Now in the Catalan capital there are many illustrious owners who regret having to take the AVE or the plane once a month to go to Madrid and meet in a council in which they find the same faces that they see every day in the office. the company in Barcelona. They even explain, in retrospect, that they believe there was no reason to approve what they approved, because in the end nothing happened. The then president of the Generalitat and today a refugee in Waterloo, Carles Puigdemont, made political fireworks for a few seconds but things remained exactly the same. There were neither street altercations nor practical decisions by the independentists; The supposed state structures that they claimed to have been preparing for years did not even appear. They think they let themselves be carried away by panic and the desire to express their discomfort at the political atmosphere in the streets of Barcelona. Something different in the case of banks, with clients withdrawing their money in droves.

The bourgeoisie felt defeated and fearfully fled. And they have to endure the condescending gaze of those who chose to stay and avoided shame and vilification.
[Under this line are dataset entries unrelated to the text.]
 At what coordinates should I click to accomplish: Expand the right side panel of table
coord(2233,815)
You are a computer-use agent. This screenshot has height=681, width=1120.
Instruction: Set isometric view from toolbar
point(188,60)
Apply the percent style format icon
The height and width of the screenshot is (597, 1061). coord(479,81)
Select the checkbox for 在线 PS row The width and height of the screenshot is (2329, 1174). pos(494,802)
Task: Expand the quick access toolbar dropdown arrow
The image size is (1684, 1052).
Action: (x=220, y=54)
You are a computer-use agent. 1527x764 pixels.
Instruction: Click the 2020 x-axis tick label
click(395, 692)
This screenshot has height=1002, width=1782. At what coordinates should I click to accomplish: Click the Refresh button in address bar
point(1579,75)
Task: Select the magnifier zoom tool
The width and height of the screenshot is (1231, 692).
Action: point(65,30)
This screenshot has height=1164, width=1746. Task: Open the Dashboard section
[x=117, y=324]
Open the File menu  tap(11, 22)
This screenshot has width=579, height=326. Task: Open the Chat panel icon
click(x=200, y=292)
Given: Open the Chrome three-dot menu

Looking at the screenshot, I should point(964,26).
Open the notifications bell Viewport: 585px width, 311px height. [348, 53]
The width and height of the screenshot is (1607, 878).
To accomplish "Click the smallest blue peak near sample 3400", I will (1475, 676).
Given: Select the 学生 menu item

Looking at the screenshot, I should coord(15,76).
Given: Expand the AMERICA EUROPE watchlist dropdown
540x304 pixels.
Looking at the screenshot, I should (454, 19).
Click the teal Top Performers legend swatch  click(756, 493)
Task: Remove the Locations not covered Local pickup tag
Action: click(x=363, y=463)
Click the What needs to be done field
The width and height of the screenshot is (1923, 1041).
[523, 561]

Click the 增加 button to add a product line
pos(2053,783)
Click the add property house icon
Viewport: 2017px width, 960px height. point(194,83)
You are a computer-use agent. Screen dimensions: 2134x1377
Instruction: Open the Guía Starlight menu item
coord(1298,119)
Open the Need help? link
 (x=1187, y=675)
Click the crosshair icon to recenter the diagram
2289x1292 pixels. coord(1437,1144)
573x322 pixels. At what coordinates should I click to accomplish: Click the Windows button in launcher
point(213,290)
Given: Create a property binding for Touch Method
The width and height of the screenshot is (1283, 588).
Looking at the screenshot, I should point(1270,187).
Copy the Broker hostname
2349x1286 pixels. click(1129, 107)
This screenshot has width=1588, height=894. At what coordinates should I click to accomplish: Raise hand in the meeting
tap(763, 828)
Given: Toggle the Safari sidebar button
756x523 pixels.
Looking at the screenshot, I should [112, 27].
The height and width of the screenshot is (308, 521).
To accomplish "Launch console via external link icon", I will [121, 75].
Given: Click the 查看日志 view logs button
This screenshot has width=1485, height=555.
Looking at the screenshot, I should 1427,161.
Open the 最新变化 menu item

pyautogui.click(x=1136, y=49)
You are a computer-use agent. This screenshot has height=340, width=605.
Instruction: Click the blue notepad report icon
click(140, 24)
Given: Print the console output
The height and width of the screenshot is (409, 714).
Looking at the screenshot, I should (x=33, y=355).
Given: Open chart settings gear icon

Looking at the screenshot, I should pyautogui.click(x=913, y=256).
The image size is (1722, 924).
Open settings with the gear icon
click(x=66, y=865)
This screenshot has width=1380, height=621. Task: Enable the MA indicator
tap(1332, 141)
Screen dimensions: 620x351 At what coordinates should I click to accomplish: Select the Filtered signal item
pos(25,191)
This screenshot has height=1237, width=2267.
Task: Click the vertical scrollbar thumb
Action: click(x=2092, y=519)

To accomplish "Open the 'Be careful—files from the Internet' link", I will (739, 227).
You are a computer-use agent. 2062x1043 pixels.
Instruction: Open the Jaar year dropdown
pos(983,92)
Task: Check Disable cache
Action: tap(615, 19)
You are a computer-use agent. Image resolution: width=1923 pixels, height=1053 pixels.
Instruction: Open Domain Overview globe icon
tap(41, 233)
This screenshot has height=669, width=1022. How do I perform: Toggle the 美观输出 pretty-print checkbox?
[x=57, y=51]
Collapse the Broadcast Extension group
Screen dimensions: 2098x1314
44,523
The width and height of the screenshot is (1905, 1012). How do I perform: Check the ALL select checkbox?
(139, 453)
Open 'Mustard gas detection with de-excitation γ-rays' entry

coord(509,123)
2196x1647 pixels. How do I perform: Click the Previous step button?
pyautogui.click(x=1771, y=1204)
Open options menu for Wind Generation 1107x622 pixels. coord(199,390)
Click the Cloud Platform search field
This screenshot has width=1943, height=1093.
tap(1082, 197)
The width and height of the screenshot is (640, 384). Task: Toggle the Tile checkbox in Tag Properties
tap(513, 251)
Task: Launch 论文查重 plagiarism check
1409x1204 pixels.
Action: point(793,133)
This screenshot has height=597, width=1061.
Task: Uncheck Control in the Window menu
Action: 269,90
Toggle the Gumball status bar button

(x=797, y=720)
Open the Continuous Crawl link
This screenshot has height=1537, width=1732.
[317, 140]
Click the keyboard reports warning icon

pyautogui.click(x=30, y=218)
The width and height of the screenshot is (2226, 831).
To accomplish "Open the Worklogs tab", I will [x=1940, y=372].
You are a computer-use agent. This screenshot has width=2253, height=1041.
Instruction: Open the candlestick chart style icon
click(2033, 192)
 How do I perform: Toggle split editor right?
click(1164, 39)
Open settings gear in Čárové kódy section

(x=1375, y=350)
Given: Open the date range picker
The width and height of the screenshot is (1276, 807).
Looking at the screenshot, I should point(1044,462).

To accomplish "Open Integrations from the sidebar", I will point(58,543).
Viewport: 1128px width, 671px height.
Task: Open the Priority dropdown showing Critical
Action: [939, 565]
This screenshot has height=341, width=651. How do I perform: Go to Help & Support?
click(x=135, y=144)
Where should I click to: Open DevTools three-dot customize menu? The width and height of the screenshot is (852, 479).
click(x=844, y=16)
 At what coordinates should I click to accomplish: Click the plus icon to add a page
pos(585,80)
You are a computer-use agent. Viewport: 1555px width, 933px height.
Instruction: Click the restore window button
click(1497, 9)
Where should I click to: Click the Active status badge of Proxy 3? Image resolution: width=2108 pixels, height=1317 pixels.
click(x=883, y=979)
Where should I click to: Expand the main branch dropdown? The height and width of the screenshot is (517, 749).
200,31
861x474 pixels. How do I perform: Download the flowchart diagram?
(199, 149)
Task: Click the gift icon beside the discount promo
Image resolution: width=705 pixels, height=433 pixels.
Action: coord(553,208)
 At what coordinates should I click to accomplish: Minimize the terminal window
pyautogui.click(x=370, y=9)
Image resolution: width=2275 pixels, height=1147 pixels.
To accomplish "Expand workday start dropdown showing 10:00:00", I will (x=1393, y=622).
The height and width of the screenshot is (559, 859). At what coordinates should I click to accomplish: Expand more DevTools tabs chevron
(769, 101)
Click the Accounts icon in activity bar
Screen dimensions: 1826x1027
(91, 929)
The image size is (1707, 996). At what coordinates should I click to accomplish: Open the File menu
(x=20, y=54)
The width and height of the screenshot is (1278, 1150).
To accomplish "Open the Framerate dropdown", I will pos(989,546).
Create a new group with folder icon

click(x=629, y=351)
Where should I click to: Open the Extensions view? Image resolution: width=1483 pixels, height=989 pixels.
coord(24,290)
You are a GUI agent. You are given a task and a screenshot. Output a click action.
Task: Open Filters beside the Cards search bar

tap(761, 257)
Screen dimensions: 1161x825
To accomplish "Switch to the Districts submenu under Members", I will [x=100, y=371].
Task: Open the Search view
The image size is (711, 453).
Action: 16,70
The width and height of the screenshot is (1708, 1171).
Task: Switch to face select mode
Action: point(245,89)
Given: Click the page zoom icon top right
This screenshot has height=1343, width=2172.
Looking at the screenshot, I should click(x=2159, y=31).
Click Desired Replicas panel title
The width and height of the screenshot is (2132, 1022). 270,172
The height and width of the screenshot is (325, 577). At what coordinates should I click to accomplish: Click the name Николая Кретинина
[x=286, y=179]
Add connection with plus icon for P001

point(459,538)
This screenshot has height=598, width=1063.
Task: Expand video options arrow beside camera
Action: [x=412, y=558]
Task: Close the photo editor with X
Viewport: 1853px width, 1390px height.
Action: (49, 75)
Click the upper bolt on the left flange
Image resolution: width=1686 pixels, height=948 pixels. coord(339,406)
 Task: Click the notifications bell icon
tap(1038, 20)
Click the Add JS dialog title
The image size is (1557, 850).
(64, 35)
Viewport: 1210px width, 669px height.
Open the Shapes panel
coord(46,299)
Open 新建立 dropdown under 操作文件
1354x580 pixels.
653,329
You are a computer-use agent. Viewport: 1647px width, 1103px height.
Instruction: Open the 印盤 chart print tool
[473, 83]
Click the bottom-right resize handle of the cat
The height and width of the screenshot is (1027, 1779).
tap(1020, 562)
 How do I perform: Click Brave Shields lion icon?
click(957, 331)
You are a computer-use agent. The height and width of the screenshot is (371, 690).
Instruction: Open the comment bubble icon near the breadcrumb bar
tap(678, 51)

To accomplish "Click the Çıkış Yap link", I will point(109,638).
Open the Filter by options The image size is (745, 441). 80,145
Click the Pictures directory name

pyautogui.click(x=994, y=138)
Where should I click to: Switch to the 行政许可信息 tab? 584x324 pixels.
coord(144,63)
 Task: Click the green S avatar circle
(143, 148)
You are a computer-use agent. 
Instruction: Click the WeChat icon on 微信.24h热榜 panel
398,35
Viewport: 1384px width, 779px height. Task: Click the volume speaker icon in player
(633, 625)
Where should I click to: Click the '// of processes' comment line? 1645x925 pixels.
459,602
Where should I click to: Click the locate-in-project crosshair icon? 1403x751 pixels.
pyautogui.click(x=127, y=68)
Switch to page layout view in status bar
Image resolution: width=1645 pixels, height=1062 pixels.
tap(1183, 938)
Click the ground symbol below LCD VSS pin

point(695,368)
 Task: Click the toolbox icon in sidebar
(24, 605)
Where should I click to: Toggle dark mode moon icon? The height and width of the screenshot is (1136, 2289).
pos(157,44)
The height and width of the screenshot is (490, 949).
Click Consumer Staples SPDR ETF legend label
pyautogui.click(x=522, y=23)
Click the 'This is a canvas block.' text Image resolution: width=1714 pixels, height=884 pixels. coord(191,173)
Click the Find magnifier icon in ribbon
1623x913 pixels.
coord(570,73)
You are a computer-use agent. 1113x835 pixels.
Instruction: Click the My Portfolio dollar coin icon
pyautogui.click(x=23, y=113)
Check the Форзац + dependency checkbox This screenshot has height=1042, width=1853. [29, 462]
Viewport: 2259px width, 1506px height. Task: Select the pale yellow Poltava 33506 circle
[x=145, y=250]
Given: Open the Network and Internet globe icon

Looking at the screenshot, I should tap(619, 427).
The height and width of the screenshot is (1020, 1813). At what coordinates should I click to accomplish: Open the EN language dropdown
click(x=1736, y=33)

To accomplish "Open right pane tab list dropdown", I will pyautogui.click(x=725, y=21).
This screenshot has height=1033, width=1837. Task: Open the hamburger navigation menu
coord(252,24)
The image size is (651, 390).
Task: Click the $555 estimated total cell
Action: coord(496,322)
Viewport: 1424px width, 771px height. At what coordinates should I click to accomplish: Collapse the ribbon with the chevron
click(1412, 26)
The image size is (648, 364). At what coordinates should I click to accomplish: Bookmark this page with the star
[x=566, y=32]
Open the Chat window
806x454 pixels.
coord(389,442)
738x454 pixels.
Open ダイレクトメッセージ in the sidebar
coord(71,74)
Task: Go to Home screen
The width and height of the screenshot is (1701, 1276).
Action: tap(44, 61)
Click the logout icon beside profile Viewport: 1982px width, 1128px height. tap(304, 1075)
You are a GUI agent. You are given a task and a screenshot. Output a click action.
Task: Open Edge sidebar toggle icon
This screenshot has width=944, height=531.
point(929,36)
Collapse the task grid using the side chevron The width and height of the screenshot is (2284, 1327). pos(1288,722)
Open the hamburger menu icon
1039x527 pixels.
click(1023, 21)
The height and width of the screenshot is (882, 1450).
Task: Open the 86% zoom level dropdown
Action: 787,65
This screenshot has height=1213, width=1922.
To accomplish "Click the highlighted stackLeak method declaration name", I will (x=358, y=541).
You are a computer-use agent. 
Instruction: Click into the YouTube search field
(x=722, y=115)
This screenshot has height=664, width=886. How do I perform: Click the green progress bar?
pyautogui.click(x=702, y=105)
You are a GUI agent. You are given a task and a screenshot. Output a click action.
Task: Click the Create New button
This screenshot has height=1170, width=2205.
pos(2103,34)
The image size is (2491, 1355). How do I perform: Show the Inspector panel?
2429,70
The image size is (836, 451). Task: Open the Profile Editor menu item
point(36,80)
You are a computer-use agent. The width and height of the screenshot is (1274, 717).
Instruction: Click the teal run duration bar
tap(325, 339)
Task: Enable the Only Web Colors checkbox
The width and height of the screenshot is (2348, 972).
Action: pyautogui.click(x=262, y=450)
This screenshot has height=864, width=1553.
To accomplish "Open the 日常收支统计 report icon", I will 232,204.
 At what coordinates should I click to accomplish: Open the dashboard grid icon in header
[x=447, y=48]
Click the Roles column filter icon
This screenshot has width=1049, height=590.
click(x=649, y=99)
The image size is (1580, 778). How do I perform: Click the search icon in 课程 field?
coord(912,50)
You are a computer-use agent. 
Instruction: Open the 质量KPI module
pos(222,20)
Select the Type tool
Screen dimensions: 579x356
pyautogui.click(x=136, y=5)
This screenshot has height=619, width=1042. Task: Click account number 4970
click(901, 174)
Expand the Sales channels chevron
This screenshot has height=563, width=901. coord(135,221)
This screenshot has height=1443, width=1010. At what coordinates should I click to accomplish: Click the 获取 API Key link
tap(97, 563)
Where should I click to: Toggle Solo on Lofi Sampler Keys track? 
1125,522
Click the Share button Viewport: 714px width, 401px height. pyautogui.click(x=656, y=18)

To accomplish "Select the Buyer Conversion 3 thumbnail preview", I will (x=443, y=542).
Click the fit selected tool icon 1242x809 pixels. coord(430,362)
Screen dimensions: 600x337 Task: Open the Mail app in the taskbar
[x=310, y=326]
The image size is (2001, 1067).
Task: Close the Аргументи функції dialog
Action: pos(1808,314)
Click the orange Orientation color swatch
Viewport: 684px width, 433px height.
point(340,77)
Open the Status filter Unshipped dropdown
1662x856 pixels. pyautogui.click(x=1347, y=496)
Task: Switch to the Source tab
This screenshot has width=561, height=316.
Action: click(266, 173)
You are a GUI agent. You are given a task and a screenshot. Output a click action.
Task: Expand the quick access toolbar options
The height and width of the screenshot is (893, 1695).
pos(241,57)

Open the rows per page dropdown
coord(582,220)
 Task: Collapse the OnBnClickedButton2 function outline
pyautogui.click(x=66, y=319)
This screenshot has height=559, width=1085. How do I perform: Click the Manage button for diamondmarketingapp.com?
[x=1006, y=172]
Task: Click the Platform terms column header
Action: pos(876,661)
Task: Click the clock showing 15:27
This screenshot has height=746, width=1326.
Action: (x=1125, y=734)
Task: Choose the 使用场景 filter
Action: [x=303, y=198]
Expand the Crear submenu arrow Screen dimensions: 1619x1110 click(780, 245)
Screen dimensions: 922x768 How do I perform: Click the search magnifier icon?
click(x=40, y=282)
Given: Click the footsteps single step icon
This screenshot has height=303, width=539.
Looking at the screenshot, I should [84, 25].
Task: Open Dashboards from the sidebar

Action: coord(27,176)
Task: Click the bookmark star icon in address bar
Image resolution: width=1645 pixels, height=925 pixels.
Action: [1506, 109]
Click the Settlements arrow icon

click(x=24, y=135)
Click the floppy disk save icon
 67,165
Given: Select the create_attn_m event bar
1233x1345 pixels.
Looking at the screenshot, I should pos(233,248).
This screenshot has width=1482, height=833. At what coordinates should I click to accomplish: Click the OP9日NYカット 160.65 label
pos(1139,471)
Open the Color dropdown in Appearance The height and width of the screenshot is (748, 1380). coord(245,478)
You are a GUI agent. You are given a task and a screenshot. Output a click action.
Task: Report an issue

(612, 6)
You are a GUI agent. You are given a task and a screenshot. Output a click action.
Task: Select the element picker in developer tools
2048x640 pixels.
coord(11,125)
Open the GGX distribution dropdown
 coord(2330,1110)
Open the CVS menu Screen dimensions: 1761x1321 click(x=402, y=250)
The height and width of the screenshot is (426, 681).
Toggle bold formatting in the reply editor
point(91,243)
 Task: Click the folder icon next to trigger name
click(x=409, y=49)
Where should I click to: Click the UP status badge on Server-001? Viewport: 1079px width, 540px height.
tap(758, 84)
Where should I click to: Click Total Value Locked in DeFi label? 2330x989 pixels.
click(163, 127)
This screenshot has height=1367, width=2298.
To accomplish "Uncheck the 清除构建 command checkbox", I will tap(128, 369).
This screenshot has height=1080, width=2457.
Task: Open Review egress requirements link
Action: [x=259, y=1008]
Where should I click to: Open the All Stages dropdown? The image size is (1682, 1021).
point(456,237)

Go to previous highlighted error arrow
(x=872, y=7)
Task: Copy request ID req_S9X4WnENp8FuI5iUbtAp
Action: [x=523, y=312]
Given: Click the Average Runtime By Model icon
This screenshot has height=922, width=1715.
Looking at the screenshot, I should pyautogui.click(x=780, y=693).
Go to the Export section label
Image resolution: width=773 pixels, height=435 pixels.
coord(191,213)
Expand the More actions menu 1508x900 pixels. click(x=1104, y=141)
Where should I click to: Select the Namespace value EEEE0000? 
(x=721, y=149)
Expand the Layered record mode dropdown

But, of course, it would be going too far to extend that perception or to think that this is the dominant point of view among the businessmen who marched. The majority of those who left continue to think that they did the right thing and at the moment do not consider returning if the great political unknowns are not first cleared up, among them about the future behavior of the pro-independence forces and the possible unilaterality of their decisions.

For now, as long as there are no changes, returning would force them to give explanations, again, but in this case in the host city, about the reasons for leaving and without political cover with which to protect the new migration under the layer of a great political agreement and the protection of the flock. A nightmare, they think.

And the longer the situation lasts, the more difficult it will be for them to do so. Many companies have been staffing their management organization charts with executives from the state capital for a long time. Also hiring professional services of all kinds, generally of high quality and good pay, in that same city. A professional perspective that grips an important sector of the Catalan middle classes, who have always nurtured, without needing to change residence, these types of demands.

The pro-independence leaders have begun to acknowledge in public something that they only did in the strictest privacy or with stark irritation in response to businessmen or financiers when they announced their decision to leave, that what happened to the companies was a real tragedy for the Catalan economy.

But the political unknowns mentioned above do not refer only to the behavior of the independentistas. Although the majority of that Catalan bourgeois class voted for the PP in the last general elections, especially attracted by the fiscal candy of Madrid (and now Andalusia, Valencia, etc...), they also kept in mind that a government of Alberto Núñez Feijóo in partnership with Santiago Abascal, would have been true dynamite for Catalan politics and society. An additional reason not to return.

These days some Madrid media have raised the specter that an amnesty for the independence supporters of the future Sánchez government would be an additional stimulus to prevent companies from returning. However, you only need to talk for a while with businessmen, financiers and executives in Barcelona to discover the falsehood of that interpretation. Catalan businessmen are committed to turning the page and know that the amnesty is one of the main pages of this new process.

In fact, the large Catalan business organization, Foment, behind which are the bulk of the large Catalan companies that changed headquarters and chaired by the former Christian Democrat leader Josep Sánchez Llibre, has openly played that card. In the corridors of Catalan economic power, the possible pieces are moving so that the agreement is forged and the amnesty allows progress in the normalization of Catalan political life. They even try to ensure that, in the event that such a thing occurs, the announcement is accompanied by normalization movements on the part of the companies themselves.